It just sucks so badly. Most time I'm stuck on a 8 KByte/sec cellphone connection, and I have to wait YEARS just to read text - or press ESC to force display of system fonts.
http://www.paulirish.com/2009/fighting-the-font-face-fout/
(There are also some interesting ramifications to these various techniques for the various "icon fonts" that seem to be all the rage these days.)
There are two things which we need to fix this:
1. Simple, robust font load events so you could treat this like any other type of content and make the decision about whether to display an alternative until something finishes loading:
http://dev.w3.org/csswg/css-font-load-events/
2. As a lower priority, browser support for using the @font-face unicode-range property to avoid unnecessary downloads. It's not uncommon for sites to use a webfont with known support for non-ASCII characters to avoid issues with older operating systems & browsers. Unfortunately, there's a huge problem with this because specifying a webfont will cause it to be downloaded at least as soon as an element on the page uses that font[1] and it'd be really nice if there was a way to e.g. list a font which should only be downloaded if one of the earlier fonts in the stack doesn't contain the needed glyph so I could say "font-family: Arial, noto-sans" and have a Windows 7 user not download anything while still displaying correctly, if slower, for an XP user.
1. Test cases & bug reports here: http://chris.improbable.org/experiments/browser/webfonts/uni...
I would say, that if a fallback font is specified in the font-face rule, then that should be used while the web-font is downloaded.
Also, it would be nice, as you say, if a fallback would be used when a glyph isn't in the specified font (only for that glyph).
Obligatory "Firefox doesn't suffer from this". It will display the default sans-serif system font while the website's font load.
I just use:
font-family: "Helvetica Neue", Helvetica, Arial, sans-serif; font-family: sans-serif;
Most people will get their browser's Helveticoid default anyway, and people who have changed their browser's default will get the font they actually wanted. font-family: "Helvetica Neue", Arial, sans-serif;Please, developers out there: test your websites on REAL mobile devices WITHOUT LTE/3G/UMTS. You WILL be surprised how fucking awful your site is on a low-bandwidth link.
(end of rant)
I think chrome beta on android does that but iam not sure right now
See the issue here:
https://code.google.com/p/chromium/issues/detail?id=25541
For details on how to enable DirectWrite in Chrome Canary. Might be worthwhile to see what your fonts look like using DirectWrite.
Jokes aside, it's embarrassing how long that issue has been left to rot. All fonts in Chrome-Windows look awful once one is used to Firefox or Internet Explorer's rendering.
Kind of hard to imagine IE actually renders something better than Chrome. I thought that would be enough to get them motivated to get this corrected. Guess I was wrong.
Does this mean it'll have the same terrible antialiased text rendering IE has? That only looks good on high DPI? That's one of the main reasons I've been on Chrome: no blurry text.

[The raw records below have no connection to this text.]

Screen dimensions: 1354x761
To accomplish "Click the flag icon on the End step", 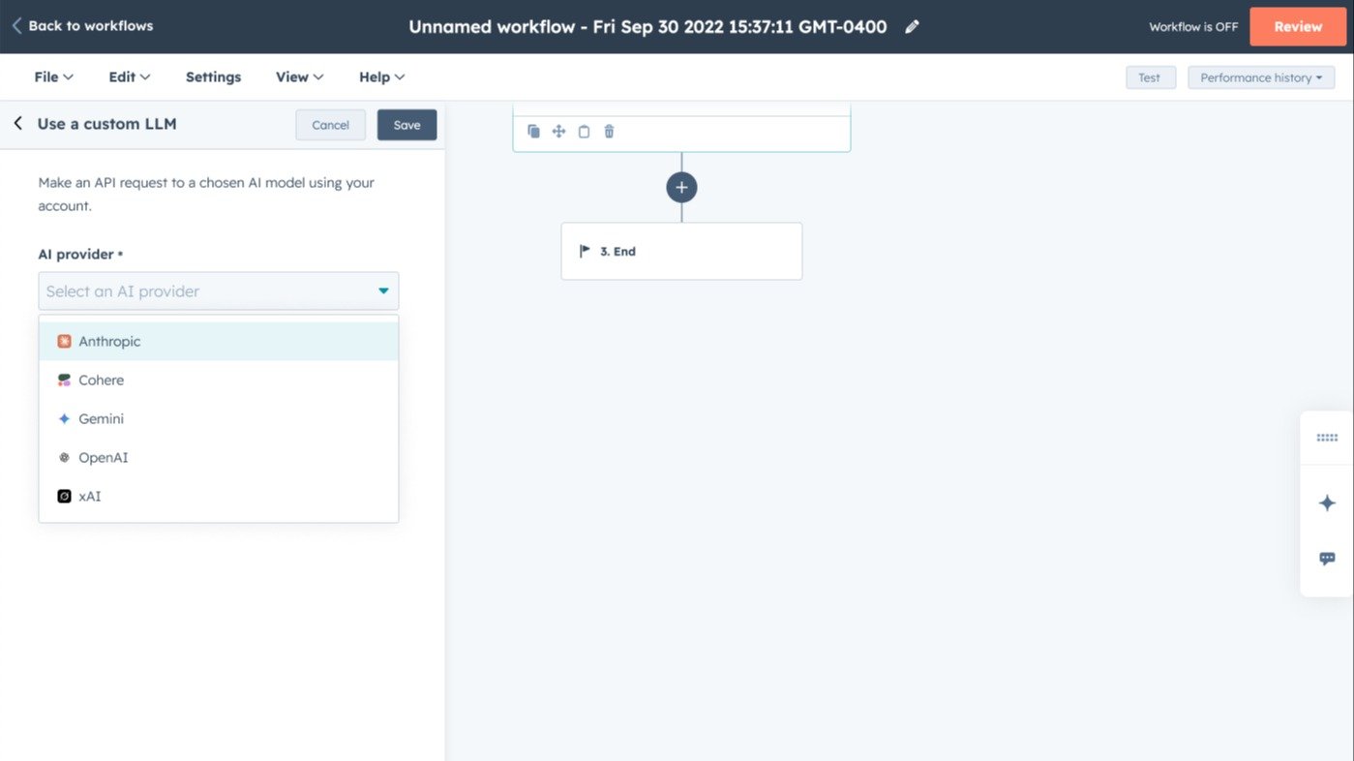I will pyautogui.click(x=584, y=250).
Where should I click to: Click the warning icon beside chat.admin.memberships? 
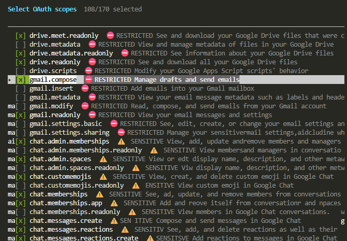coord(122,141)
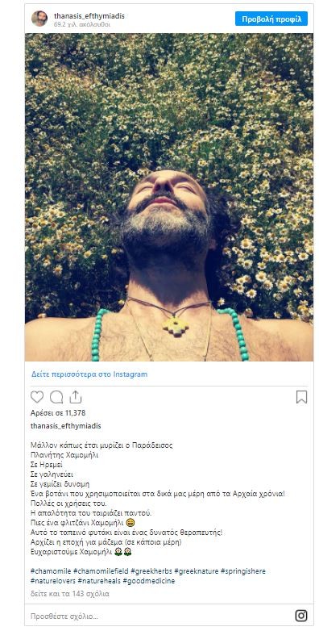Focus the Προσθέστε σχόλιο comment field

(160, 616)
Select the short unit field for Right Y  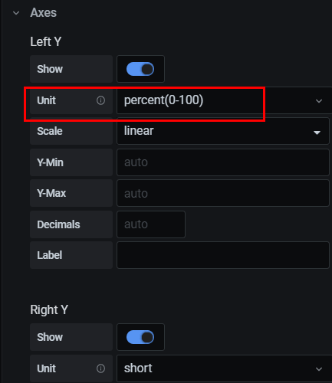(x=225, y=368)

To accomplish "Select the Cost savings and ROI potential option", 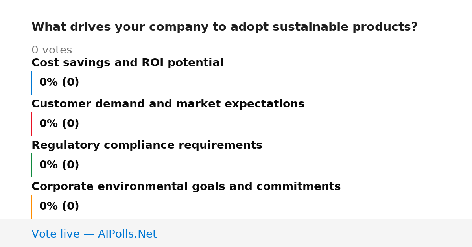I will (127, 63).

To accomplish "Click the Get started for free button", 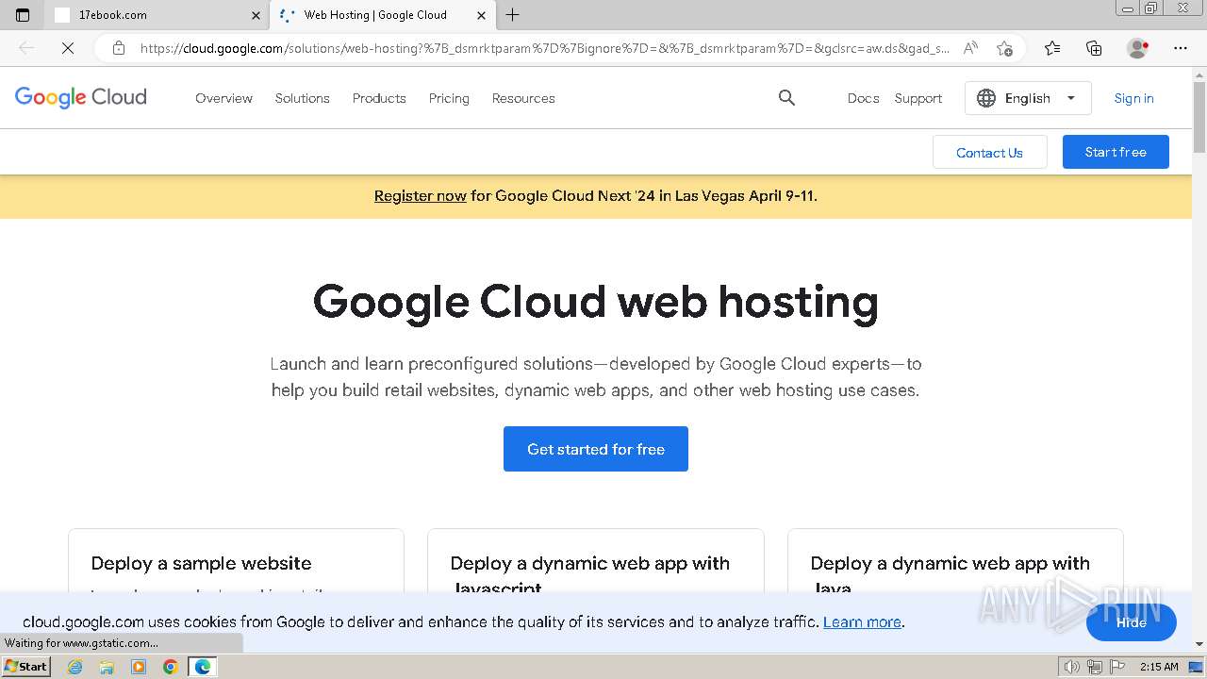I will click(x=596, y=449).
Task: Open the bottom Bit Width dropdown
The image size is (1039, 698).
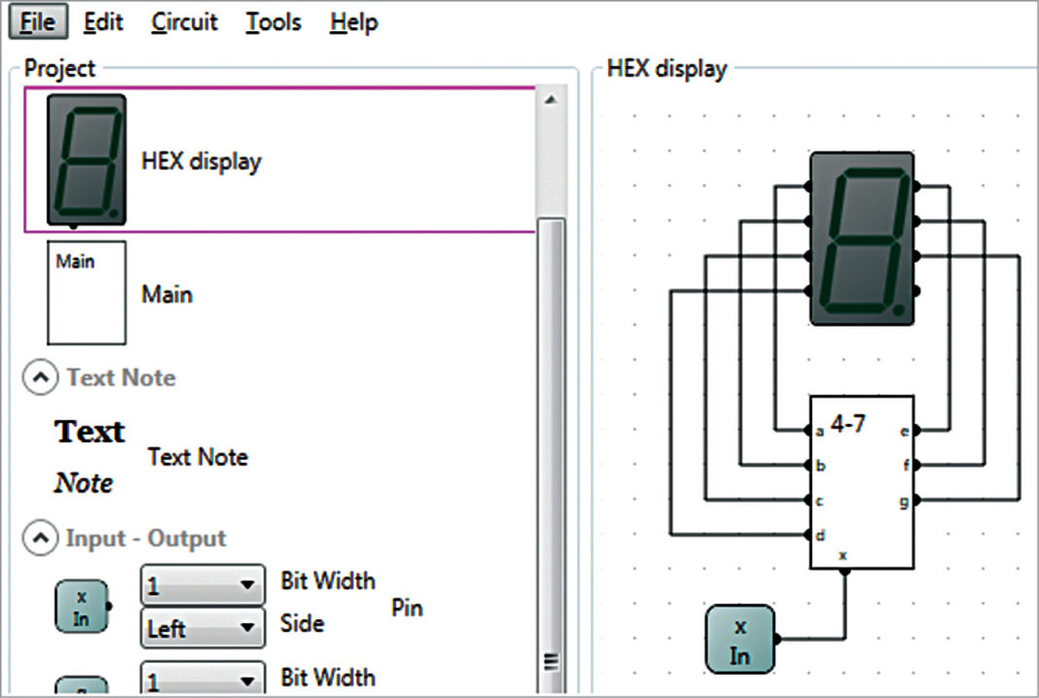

http://i4.minus.com/igp9IxeEX51ES.png
(I know these comparisons have been done to death in the past)
I noticed in the past week that sites of mine that had imported a font from Google Web Fonts without explicitly specifying to import bold/italics versions too were looking odd (e.g. weird text-shadow for no reason on what used to appear bold). In past versions of Chrome (or perhaps it's Google Web Fonts that has changed, I'm not sure), I've been able to use [b] and [i] HTML tags around text and my Google fonts have responded accordingly (without my needing to explicitly import bold/italic versions) -- but that's no longer the case. The fix is (obviously) to explicitly import the versions of the fonts you bold/italicize, but it actually took me a little while to figure out that that (and not some weird CSS issue) was the problem.
Hopefully this saves a few other people 15 minutes of poring over their CSS trying in vain to figure out what isn't working!
Developers, man.
<.< Double-checking my CSS in the article >.>
I still have to add support for a whitelist, so that it can be actually useful (for instance, GitHub needs web-fonts for most of its interface).
[0]: https://chrome.google.com/webstore/detail/disable-web-fonts/...
I use this to fix it:
-webkit-text-stroke-width: 0.15px; (some suggest 0.25px)
Also, the same problem is also present in Safari for Windows, in case anyone actually uses it..
Edit: Maybe I should of read the article before my comment, seems he does the same thing.
Its almost fixed, but then it needs to go through the "food chain" before it reaches every one of us. So, only in about 6 months that it might be finally fixed.
While that would work, I wonder if copying and modifying their CSS would technically be a TOS violation.